Barton Melissa A, Lall Michelle D, Johnston Mary M, Lu Dave W, Nelson Lewis S, Bilimoria Karl Y, Reisdorff Earl J
American Board of Emergency Medicine East Lansing Michigan USA.
Department of Emergency Medicine Emory University Atlanta Georgia USA.
J Am Coll Emerg Physicians Open. 2022 Aug 8;3(4):e12797. doi: 10.1002/emp2.12797. eCollection 2022 Aug.
The Copenhagen Burnout Inventory (CBI) is an open-access, valid, and reliable instrument measuring burnout that includes 19 items distributed across the following 3 domains (factors): personal burnout, work burnout, and patient burnout. The primary objective of this study was to determine the validity and reliability of an abbreviated CBI to assess burnout in emergency medicine residents.
This cross-sectional study used data from the CBI that followed the 2021 American Board of Emergency Medicine In-training Examination. Exploratory factor analysis (EFA) was followed by confirmatory factor analysis (CFA).

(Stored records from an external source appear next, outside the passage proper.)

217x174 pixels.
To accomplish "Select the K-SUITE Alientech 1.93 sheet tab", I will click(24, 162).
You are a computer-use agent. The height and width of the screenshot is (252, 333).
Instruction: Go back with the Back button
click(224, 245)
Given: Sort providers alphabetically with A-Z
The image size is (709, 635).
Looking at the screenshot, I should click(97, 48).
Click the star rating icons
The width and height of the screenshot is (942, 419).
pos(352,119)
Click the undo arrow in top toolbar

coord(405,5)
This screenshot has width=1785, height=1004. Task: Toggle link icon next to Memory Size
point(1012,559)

Of the 8491 eligible residents, 7225 (85.1%) completed the survey; the EFA cohort included 3613 residents and the CFA cohort included 3612 residents. EFA showed 2 eigenvalues ≥1, an internal factor and an external factor. There were 6 CBI items that contributed to the 2 factors. The first factor was related to personal burnout and work-related burnout and the second factor was related to working with patients. There were 4 CBI items that contributed to the internal factor and 2 CBI items that contributed to the external factor. Using the abbreviated CBI, the incidence of a resident having 1 or both types of burnout was 34.1%.

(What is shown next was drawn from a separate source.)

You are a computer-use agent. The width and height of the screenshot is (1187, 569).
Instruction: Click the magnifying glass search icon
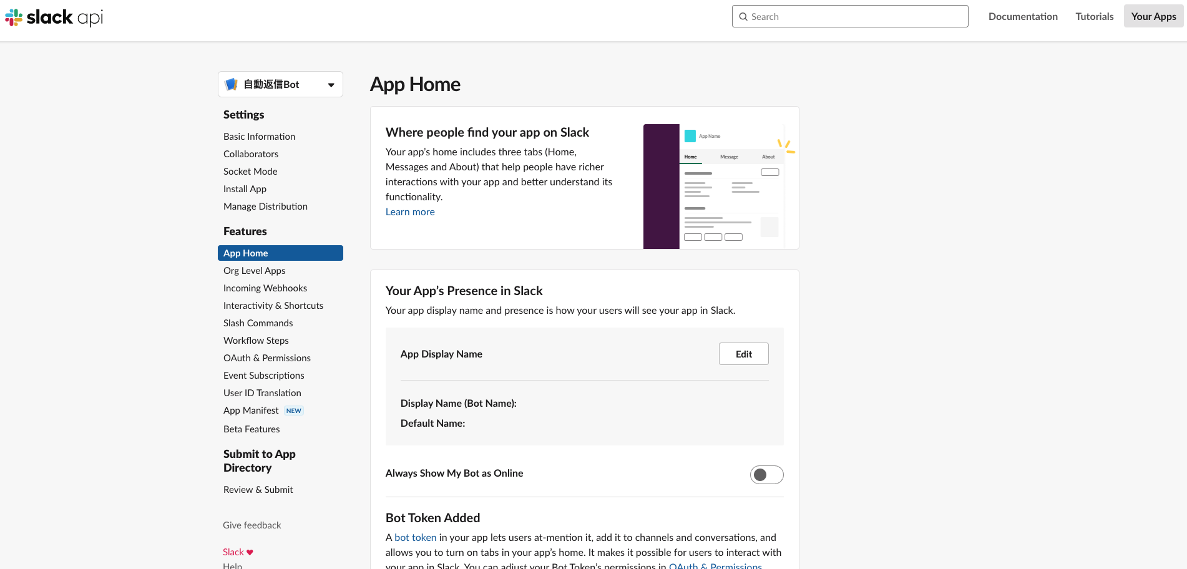tap(743, 16)
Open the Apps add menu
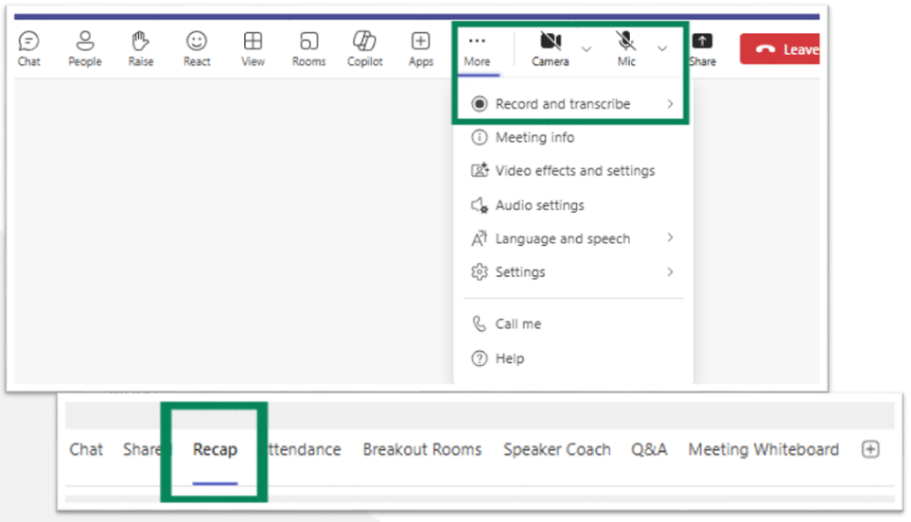 click(x=421, y=47)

This study provides validity evidence and reliability support for the use of a 6-item, 2-factor abbreviated CBI. A shorter, reliable, valid, and publicly accessible burnout inventory provides numerous advantages for burnout research in emergency medicine.

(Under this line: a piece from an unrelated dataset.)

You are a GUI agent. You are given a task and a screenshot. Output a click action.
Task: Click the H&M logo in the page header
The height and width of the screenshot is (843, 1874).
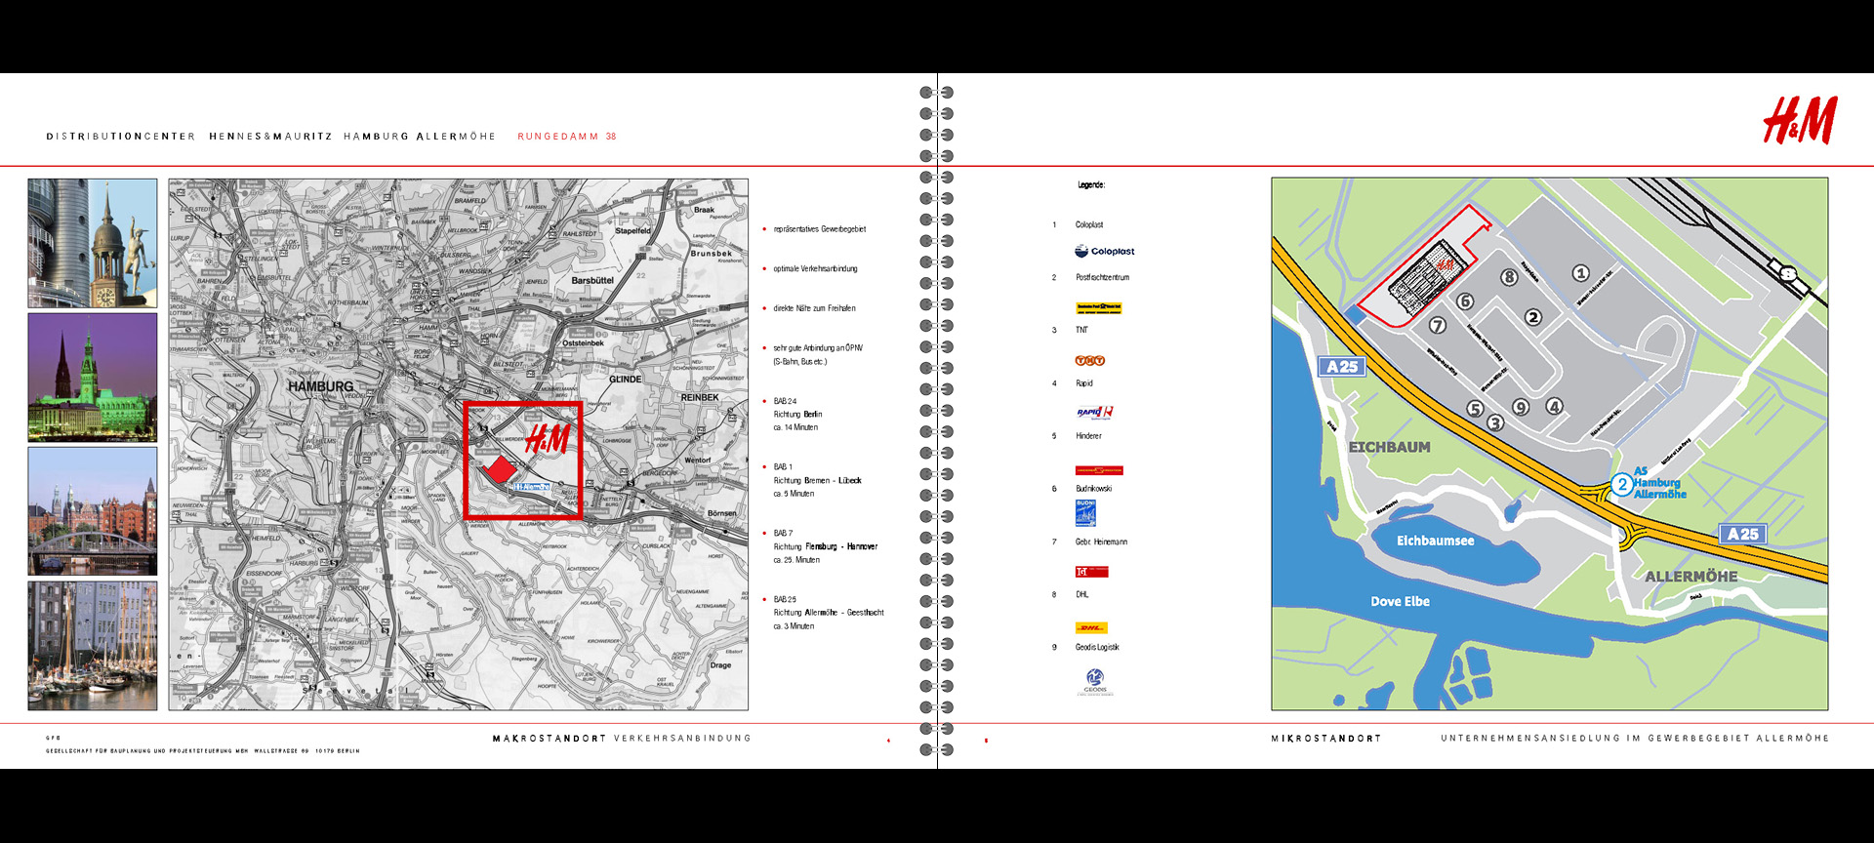coord(1799,121)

哥本哈根倦怠量表(CBI)是一种可公开获取、有效且可靠的倦怠测量工具,包含19个项目,分布在以下3个领域(因子):个人倦怠、工作倦怠和患者倦怠。本研究的主要目的是确定简化版CBI评估急诊医学住院医师倦怠情况的有效性和可靠性。
这项横断面研究使用了2021年美国急诊医学委员会在职考试后收集的CBI数据。先进行探索性因子分析(EFA),然后进行验证性因子分析(CFA)。
在8491名符合条件的住院医师中,7225名(85.1%)完成了调查;EFA队列包括3613名住院医师,CFA队列包括3612名住院医师。EFA显示有2个特征值≥1,一个内部因子和一个外部因子。有6个CBI项目对这2个因子有贡献。第一个因子与个人倦怠和工作相关倦怠有关,第二个因子与与患者共事有关。有4个CBI项目对内部因子有贡献,2个CBI项目对外部因子有贡献。使用简化版CBI,住院医师出现一种或两种倦怠类型的发生率为34.1%。
本研究为使用6项、2因子的简化版CBI提供了有效性证据和可靠性支持。一个更简短、可靠、有效且可公开获取的倦怠量表为急诊医学中的倦怠研究提供了诸多优势。